=== Word and element location records ===
++++++++++++++++++++
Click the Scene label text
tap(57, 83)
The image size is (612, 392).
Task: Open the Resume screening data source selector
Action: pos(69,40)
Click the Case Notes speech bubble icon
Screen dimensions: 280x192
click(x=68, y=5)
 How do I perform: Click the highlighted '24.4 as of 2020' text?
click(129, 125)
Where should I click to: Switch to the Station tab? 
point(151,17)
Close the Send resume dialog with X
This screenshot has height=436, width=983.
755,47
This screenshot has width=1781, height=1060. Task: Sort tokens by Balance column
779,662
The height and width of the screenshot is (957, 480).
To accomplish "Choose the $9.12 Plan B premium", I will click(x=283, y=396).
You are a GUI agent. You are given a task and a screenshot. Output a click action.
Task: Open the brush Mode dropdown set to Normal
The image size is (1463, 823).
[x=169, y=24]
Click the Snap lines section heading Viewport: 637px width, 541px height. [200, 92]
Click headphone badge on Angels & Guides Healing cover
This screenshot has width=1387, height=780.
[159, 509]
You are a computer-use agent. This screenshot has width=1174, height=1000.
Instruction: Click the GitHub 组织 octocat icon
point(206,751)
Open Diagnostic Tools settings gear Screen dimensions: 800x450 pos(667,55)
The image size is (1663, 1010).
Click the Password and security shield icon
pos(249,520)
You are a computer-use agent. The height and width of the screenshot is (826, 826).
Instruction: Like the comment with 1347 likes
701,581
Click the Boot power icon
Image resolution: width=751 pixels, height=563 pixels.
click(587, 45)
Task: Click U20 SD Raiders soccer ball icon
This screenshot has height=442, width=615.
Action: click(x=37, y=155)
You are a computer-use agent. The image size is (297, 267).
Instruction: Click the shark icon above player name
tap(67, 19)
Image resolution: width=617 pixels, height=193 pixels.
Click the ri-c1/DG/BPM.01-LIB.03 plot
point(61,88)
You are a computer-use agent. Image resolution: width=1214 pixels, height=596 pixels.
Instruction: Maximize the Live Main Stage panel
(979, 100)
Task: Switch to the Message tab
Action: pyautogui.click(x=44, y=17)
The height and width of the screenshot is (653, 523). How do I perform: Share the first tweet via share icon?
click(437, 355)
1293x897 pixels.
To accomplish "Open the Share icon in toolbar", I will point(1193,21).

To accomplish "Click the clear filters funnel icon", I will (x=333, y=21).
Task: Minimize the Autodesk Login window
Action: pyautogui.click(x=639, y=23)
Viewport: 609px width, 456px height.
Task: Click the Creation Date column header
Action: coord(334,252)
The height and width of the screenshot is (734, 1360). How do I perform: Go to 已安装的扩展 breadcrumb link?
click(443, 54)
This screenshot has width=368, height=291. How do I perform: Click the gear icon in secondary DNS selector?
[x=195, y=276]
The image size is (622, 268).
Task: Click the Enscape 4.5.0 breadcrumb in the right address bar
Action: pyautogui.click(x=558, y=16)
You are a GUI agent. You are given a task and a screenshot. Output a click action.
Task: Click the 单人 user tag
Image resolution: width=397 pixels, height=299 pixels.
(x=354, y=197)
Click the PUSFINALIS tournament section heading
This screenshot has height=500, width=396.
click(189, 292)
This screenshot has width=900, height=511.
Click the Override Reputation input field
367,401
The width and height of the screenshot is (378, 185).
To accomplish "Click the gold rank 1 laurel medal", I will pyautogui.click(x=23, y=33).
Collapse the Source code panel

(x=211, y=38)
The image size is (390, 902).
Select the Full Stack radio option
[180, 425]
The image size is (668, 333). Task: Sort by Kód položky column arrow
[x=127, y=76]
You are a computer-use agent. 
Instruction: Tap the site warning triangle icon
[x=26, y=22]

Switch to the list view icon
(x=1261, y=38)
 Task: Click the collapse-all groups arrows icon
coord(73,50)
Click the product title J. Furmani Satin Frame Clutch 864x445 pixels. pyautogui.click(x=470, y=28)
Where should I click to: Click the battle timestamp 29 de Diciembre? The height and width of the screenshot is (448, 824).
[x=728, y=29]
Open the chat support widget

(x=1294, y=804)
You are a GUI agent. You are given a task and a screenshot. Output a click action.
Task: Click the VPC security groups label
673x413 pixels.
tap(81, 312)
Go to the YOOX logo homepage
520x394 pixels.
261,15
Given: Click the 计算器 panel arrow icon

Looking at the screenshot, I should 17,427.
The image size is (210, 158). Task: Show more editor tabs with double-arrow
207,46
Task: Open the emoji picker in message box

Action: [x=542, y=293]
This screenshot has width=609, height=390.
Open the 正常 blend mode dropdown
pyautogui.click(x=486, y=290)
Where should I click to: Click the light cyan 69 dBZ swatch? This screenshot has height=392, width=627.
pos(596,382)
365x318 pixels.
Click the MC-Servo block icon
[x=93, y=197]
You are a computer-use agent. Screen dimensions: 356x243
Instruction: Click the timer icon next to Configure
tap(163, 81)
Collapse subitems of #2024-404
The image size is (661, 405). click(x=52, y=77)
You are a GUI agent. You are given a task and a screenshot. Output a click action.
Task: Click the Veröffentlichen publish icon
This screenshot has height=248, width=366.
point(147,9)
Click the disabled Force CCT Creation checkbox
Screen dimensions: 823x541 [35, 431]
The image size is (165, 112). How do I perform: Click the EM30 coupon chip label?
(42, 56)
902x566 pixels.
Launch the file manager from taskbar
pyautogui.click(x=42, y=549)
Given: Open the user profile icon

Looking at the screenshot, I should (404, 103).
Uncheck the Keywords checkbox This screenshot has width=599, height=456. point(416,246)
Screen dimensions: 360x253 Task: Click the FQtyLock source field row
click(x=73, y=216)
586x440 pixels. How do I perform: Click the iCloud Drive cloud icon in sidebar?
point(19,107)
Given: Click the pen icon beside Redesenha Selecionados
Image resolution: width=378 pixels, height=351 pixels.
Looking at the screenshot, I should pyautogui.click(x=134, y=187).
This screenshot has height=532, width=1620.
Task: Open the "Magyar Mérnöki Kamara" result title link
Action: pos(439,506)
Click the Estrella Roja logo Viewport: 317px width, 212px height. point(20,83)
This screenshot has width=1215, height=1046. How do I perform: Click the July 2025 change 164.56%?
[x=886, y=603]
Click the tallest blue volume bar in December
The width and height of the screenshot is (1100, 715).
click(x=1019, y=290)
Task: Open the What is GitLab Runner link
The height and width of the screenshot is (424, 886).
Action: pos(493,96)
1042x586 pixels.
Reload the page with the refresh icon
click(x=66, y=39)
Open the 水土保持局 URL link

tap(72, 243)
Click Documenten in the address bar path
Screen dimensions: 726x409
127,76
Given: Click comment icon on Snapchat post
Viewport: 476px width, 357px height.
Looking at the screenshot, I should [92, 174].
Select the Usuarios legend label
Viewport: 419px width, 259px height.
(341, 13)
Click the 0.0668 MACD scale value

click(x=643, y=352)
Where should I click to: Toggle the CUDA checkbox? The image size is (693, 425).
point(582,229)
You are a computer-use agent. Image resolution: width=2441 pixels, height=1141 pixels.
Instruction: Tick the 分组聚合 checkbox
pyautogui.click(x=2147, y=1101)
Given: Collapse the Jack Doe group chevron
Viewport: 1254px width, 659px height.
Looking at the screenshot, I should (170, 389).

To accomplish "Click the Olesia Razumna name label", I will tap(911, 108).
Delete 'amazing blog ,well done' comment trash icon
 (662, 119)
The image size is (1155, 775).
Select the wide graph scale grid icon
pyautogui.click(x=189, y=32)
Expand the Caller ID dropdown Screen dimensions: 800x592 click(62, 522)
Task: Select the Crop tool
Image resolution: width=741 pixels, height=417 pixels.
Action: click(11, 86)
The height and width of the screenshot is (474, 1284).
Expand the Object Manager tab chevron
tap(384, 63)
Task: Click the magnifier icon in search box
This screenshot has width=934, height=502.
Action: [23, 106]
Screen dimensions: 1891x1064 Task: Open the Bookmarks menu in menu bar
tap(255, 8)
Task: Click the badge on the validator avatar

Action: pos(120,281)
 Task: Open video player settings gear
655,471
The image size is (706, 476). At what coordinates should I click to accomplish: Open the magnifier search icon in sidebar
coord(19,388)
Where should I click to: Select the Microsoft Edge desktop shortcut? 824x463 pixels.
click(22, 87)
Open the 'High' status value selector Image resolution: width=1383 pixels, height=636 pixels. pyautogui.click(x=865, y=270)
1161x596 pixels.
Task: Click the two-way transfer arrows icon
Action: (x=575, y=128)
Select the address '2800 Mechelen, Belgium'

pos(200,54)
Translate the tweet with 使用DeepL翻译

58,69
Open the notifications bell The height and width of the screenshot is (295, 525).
++++++++++++++++++++
=== Your instructions ===
Please render the lines of the records from the one containing "The image size is (668, 333)." through the one containing "pos(596,382)" as a Markdown table with the columns Row and Line, leaving out blank lines.

=== Answer ===
| Row | Line |
|---|---|
| 1 | The image size is (668, 333). Task: Sort by Kód položky column arrow |
| 2 | [x=127, y=76] |
| 3 | You are a computer-use agent.  |
| 4 | Instruction: Tap the site warning triangle icon |
| 5 | [x=26, y=22] |
| 6 | Switch to the list view icon |
| 7 | (x=1261, y=38) |
| 8 |  Task: Click the collapse-all groups arrows icon |
| 9 | coord(73,50) |
| 10 | Click the product title J. Furmani Satin Frame Clutch 864x445 pixels. pyautogui.click(x=470, y=28) |
| 11 | Where should I click to: Click the battle timestamp 29 de Diciembre? The height and width of the screenshot is (448, 824). |
| 12 | [x=728, y=29] |
| 13 | Open the chat support widget |
| 14 | (x=1294, y=804) |
| 15 | You are a GUI agent. You are given a task and a screenshot. Output a click action. |
| 16 | Task: Click the VPC security groups label |
| 17 | 673x413 pixels. |
| 18 | tap(81, 312) |
| 19 | Go to the YOOX logo homepage |
| 20 | 520x394 pixels. |
| 21 | 261,15 |
| 22 | Given: Click the 计算器 panel arrow icon |
| 23 | Looking at the screenshot, I should 17,427. |
| 24 | The image size is (210, 158). Task: Show more editor tabs with double-arrow |
| 25 | 207,46 |
| 26 | Task: Open the emoji picker in message box |
| 27 | Action: [x=542, y=293] |
| 28 | This screenshot has width=609, height=390. |
| 29 | Open the 正常 blend mode dropdown |
| 30 | pyautogui.click(x=486, y=290) |
| 31 | Where should I click to: Click the light cyan 69 dBZ swatch? This screenshot has height=392, width=627. |
| 32 | pos(596,382) |